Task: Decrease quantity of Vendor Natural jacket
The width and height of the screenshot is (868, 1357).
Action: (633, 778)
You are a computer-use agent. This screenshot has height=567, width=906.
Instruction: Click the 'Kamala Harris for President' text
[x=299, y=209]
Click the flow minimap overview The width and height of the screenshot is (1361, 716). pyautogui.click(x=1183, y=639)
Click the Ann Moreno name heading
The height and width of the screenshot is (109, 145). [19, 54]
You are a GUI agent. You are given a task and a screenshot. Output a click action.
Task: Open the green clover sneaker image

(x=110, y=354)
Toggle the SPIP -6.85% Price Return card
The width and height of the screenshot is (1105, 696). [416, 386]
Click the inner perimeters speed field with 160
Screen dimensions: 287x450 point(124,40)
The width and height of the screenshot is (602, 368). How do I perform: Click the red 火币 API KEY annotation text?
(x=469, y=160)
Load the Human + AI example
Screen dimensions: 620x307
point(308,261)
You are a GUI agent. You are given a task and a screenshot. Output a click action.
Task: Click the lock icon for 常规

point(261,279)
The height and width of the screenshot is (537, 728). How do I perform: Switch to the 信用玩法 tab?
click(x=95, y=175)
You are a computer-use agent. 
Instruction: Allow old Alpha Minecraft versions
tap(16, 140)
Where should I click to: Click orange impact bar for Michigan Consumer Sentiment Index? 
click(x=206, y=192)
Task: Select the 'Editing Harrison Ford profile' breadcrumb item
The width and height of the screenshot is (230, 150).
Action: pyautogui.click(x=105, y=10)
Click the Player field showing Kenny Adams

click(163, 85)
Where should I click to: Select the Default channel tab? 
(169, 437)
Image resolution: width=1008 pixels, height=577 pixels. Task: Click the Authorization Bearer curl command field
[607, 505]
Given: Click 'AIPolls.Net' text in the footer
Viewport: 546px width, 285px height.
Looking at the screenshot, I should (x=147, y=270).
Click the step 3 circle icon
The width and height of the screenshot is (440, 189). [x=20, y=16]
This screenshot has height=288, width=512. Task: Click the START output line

* _EXERCISE OBJECTIVE_: Copy out all lines of the material containing the word "This".

* _YOUR SOLUTION_:
You are a computer-use agent. This screenshot has height=567, width=906.
This screenshot has height=288, width=512. Task: Click the START output line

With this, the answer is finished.